O texto ainda afirma que todos os dados relativos à covid-19 estão disponíveis na plataforma Localiza SUS. “Na ferramenta, também é possível localizar todos os insumos e recursos financeiros disponibilizados aos Estados e municípios durante a pandemia, como leitos, vacina, medicamentos, testes diagnósticos, EPI, entre outros.”
Por fim, o Ministério da Saúde diz que vai disponibilizar doses da vacina bivalente (que protege contra as variantes mais recentes do coronavírus) a partir de dezembro.
Após o recebimento das respostas, a BBC News Brasil enviou novamente ao Ministério da Saúde questionamentos sobre o programa Farmácia Popular, o represamento de exames e cirurgias, o mecanismo de fiscalização do SUS e o relacionamento com o governo de transição, que não foram respondidos no primeiro comunicado.
Até o fechamento desta reportagem, não haviam sido enviados posicionamentos sobre essas outras perguntas.
O que fazer?
Diante dos desafios e da falta de dados, o que o novo governo está planejando na área da saúde? E quais são as principais metas desse setor para os primeiros 100 dias de Lula na presidência?
Chioro cita que o primeiro passo é garantir um orçamento mais polpudo para a saúde em 2023.
“Pedimos para o [vice-presidente eleito] Geraldo Alckmin (PSB) recompor R$ 10,4 bilhões que foram cortados pelo governo Bolsonaro do orçamento de saúde do ano que vem.
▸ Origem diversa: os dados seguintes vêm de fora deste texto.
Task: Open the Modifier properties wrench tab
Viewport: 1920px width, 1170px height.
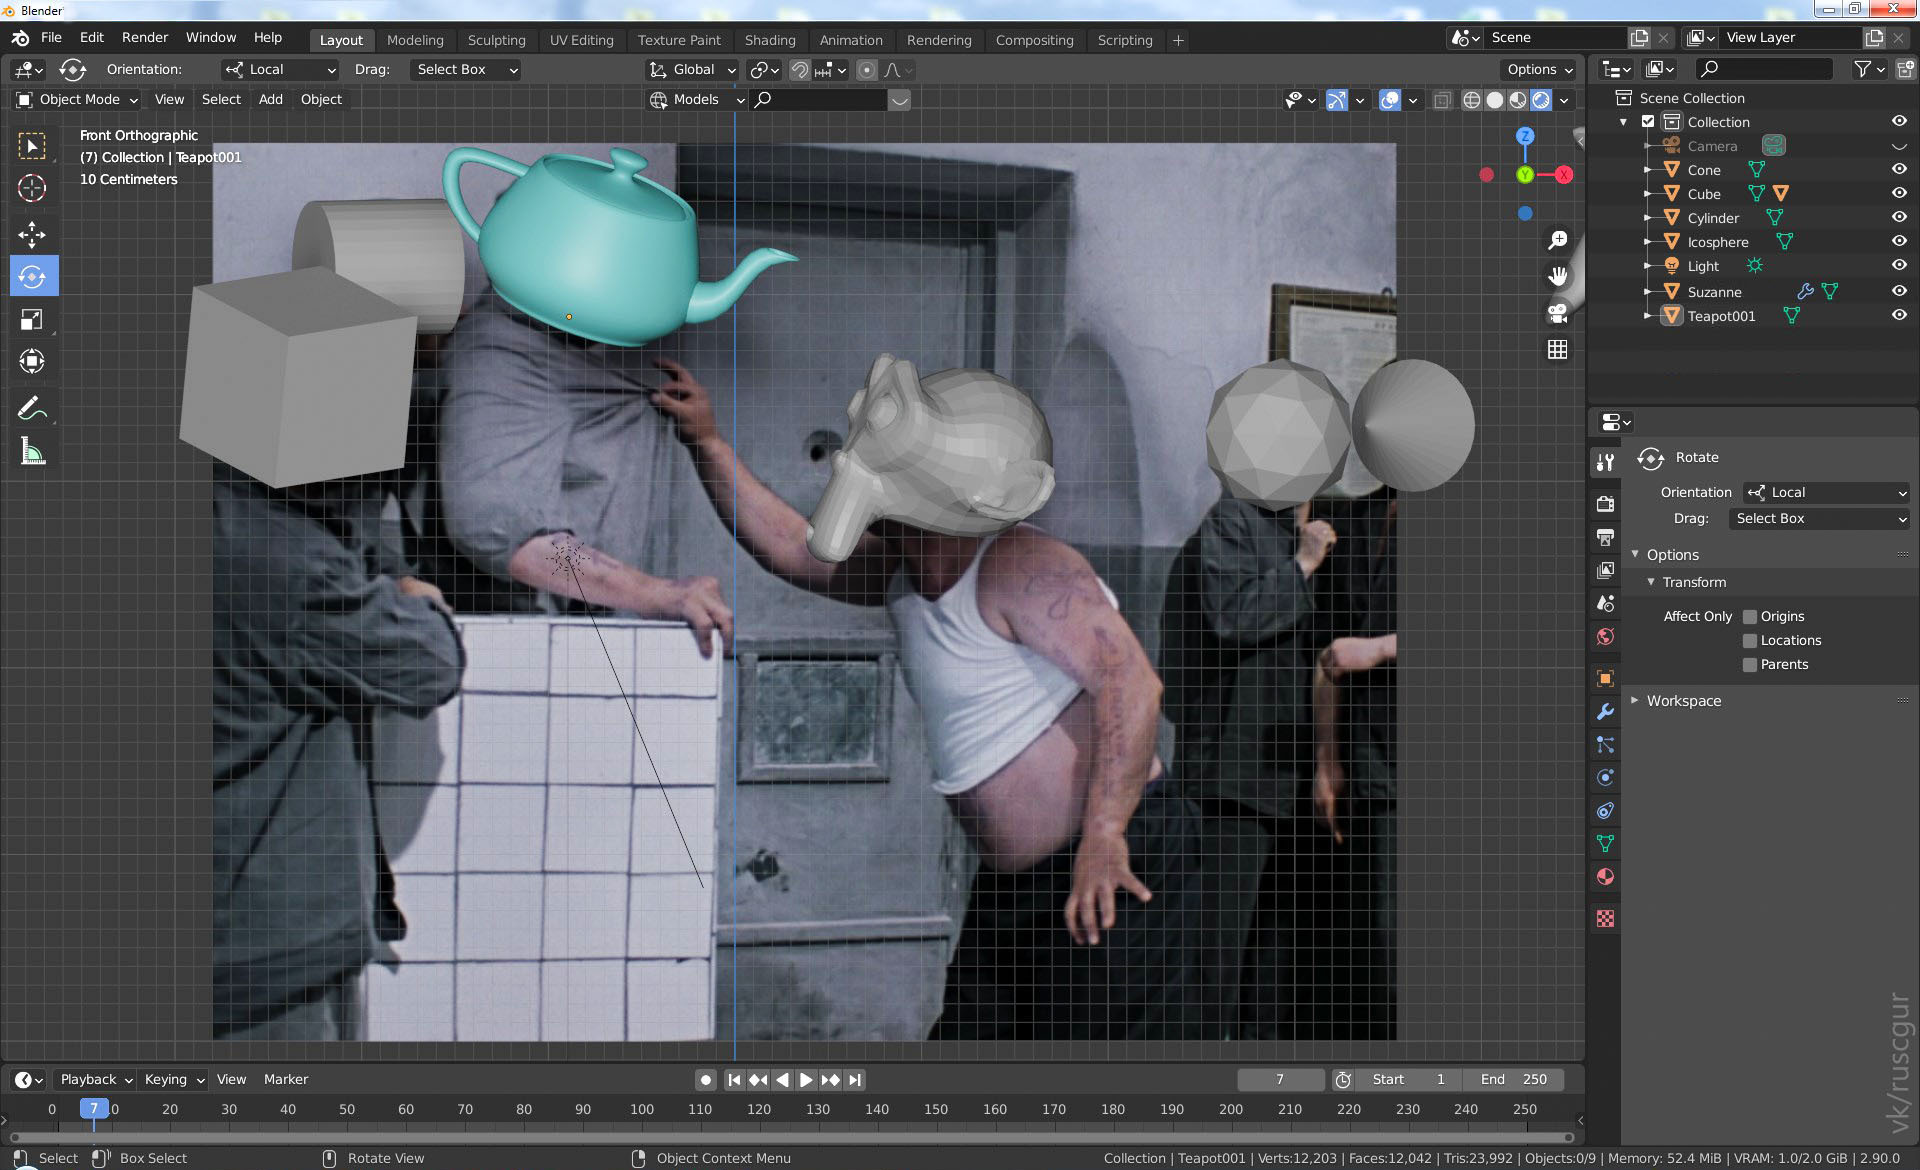Action: click(1605, 712)

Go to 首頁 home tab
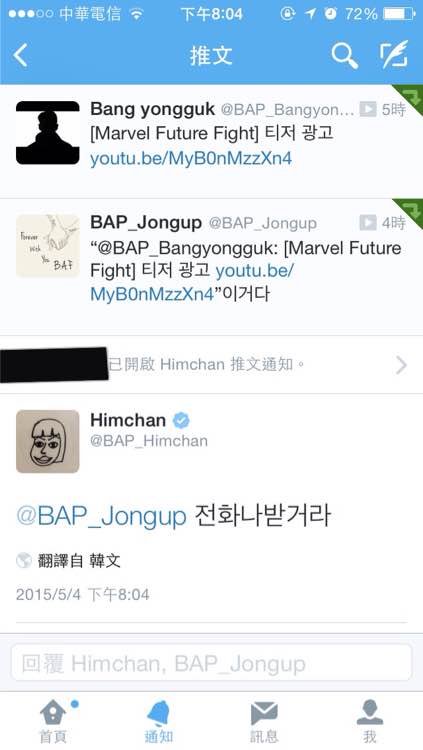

Além disso, requisitamos também mais R$ 12,3 bilhões para medidas emergenciais, como comprar vacinas e medicamentos”, estipula.
“Também precisamos recuperar a capacidade de coordenação do Ministério da Saúde. Isso inclui articular as ações com Estados e municípios, pois são eles que estão na ponta e executam as políticas públicas”, acrescenta.
O médico também cita que áreas como vacinação, saúde indígena, assistência farmacêutica, redução de filas de exames ou cirurgias e saúde mental serão prioridades.
“Vamos voltar a condicionar o Bolsa Família à carteirinha de vacinação atualizada. Exigir esse documento na hora da matrícula em creches, escolas e universidades é outra atitude para voltarmos a ter boas coberturas vacinais”, promete.
Souto destaca a necessidade de melhorar os sistemas de informação. “Precisamos turbinar essa área para que todos os dados estejam no mesmo sistema e isso facilite a vida de pacientes e profissionais da saúde”, diz.
A médica também indica a necessidade de retomar a participação popular nas políticas públicas, por meio das Conferências Nacionais de Saúde.
Para Guimarães, o início do próximo governo deveria servir para corrigir as deficiências mais urgentes, que se agravaram nos últimos quatro anos.
“É claro que temos problemas estruturais, mas precisamos compreender a situação na qual estamos, recuperar o tempo perdido e resgatar um sistema que, apesar de alguns defeitos, fornecia a maior parte das informações necessárias para o governo exercer o seu papel”, conta.
Croda vê que os primeiros 100 dias da nova gestão podem apresentar uma armadilha importante na área de saúde. “A grande dificuldade é saber se teremos insumos suficientes para iniciar os projetos, como as grandes campanhas de vacinação”, cita.
“Sem esses insumos estratégicos, como vacinas, remédios e inseticidas para controlar insetos transmissores de doenças, qualquer planejamento fica comprometido”, aponta o infectologista.
Por fim, Marinho entende que a situação é preocupante — e vai exigir ações imediatas.
“Já tínhamos que estar trabalhando na reestruturação da saúde e, ao mesmo tempo, ‘apagar os incêndios’ que aparecerão pelo caminho”, diz.
“Tudo indica que até agora só foram identificadas as pontas do iceberg de muitos dos problemas”, conclui.